Before I had even arrived to take my seat at the ASB Waterfront Theatre Tamaki Makaurau I had taken a moment to reflect on just how relevant and timeless the vision and message of Brunning’s play truly is. At a time when being Māori wasn’t the cool thing to do, Ihimaera was committing pen to paper and unapologetically immortalising the woman in his own life who he loved and admired with a pride and quiet devotion that Brunning, years later, simply could not turn away from.

Feminists and chauvinists would perhaps glance at the surface of this dynamic and wonder why any woman would take the writings of a man to elevate other women’s voices. Yet, for me, it is this that sits at the very crux of what makes Brunning’s visionary play so authentically Māori and poignant.

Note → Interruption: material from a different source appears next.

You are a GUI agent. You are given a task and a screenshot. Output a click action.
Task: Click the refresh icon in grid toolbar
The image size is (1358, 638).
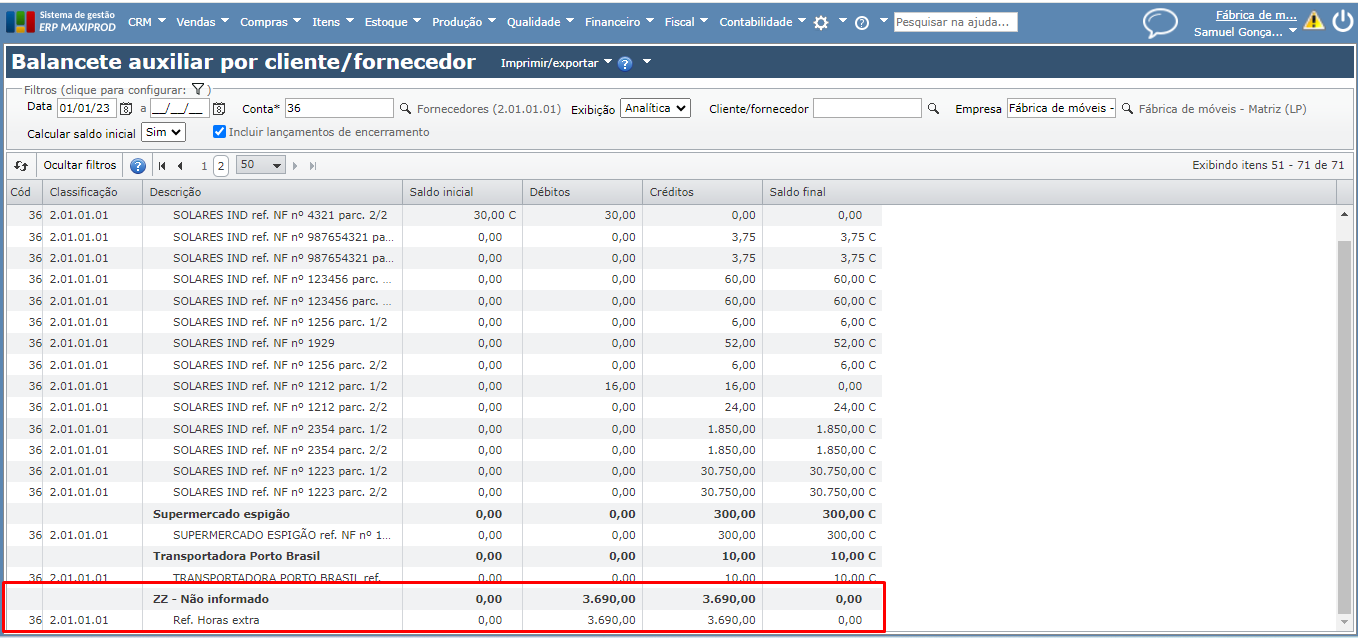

Brunning simply illuminated the taonga Ihimaera had created with his words, inviting us into a familiar and now distant world that offered us aunties who would cheat at cards and cackle uproariously when caught, karani who’s dignity was shunned in the name of healthcare, a nan whose moko understood and idolised her need to spend most of her time conversing with wairua from the other side of the veil. Ihimaera gave us the characters, Brunning brought them to life again, and the powerhouse Moetara duo weave the two together to deliver a play so memorably vivid in its retelling.

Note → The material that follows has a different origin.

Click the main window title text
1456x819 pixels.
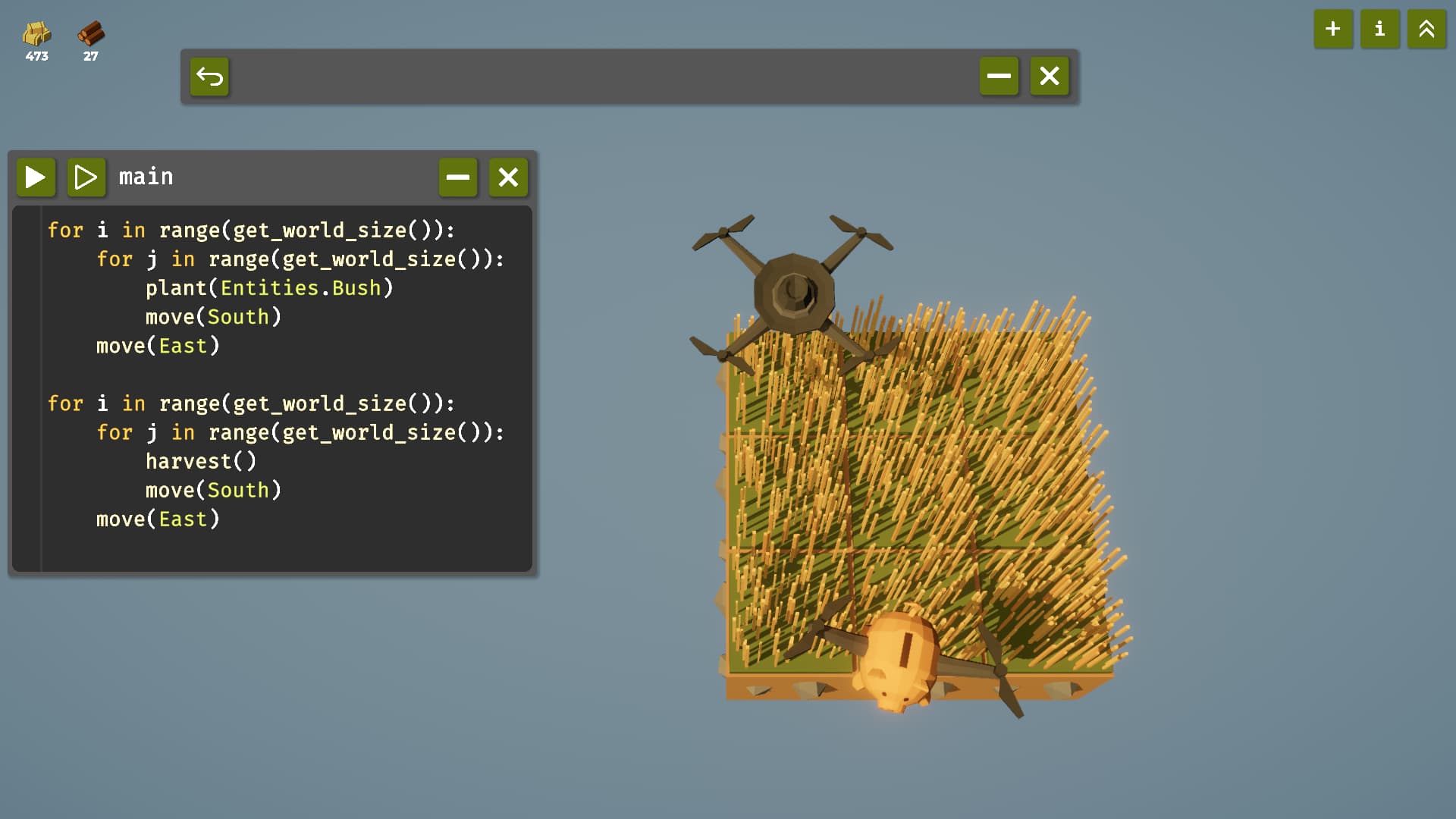(x=146, y=177)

I have often thought that the whare tapere is the most underutilised platform within society for being an effective vehicle of change; socially, economically, politically and culturally. Hence the timing of Witi’s Wāhine couldn’t have been more apt, given the current social climate. Only the week prior there was an annual tribute to our fallen soldiers on ANZAC Day. The significance of this is especially felt in Witi’s Wāhine as we witness three generations of women toiling the soil in the absence of husbands and sons, and a sister whose first true love, her brother, would never return home to her again. 

A Goldie painting of a Ngāpuhi kuia was also sold for 1.6m into a private collection reminding everyone of how valued our culture and especially our Māori wāhine are on a global scale.  A new podcast was launched with an aim to educate Māori on Te Tiriti o Waitangi and he Whakaputanga. Its name ‘Never Ceded’ sends a clear statement from the next generation of land protectors.  On the same day as the opening of Witi’s Wāhine, West Auckland based Hōani Waititi Marae hosted the Te Kura Kaupapa Māori Treaty claim towards rangatiratanga in the education sector illuminating just how relevant Te Tiriti o Waitangi is in 2023, as it was in 1840. 

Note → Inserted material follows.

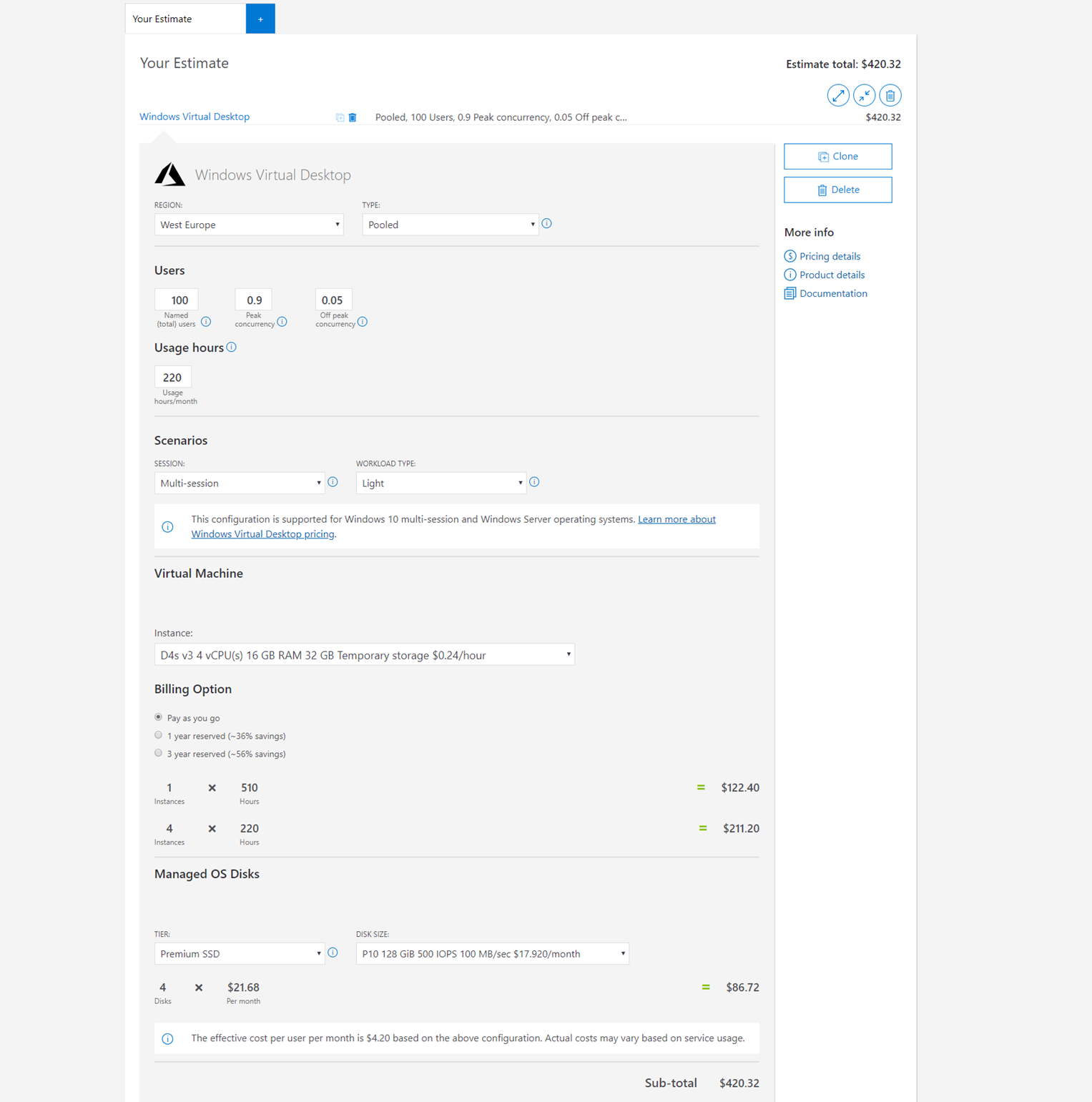Open the Workload Type dropdown

pyautogui.click(x=441, y=483)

Simultaneously, in Owairaka (Mt. Albert) Tāmaki Makarau for the first time in NZ history, Mana Whenua and bioheritage scientists were sitting at the same table to discuss land surveillance against plant pathogens such as mertyl rust and kauri dieback. The week finished strong with Labour Party representative of 20 years Meka Whaitiri leaving the highest polling political party to join the lowest. The Māori Party and her iwi celebrated her joining their ranks as she clearly didn’t cross the floor for popularity, she did it for her people.

Done well or done terribly, the whare tapere can be a time capsule and record holder for lesser-known histories and lived experiences, especially for our indigenous communities, which is why theatre can and does hold such a weight of responsibility to their audiences. How much due diligence and respect a show gives to headliner topics such as authenticity and integrity, both topics justly in the centre spotlight of all things cultural, does matter when you are acutely aware of the lack of presence and diverse narrative coming out of those spaces. 

Tanea Heke, Hāpai Productions producer, said it best: “This story celebrates the rise of the matriarchy – our wāhine who lead their whānau and their communities … wāhine who make sacrifices, and who hold mātauranga and whakapapa. All the women you’re about to meet … will immerse you into the world written by Witi and Nan [Nancy], yet created by our tūpuna.”

Moe mai rā e te puhi Whaea Nancy Brunning. Nei rā te mihi nui ki a koutou katoa hoki.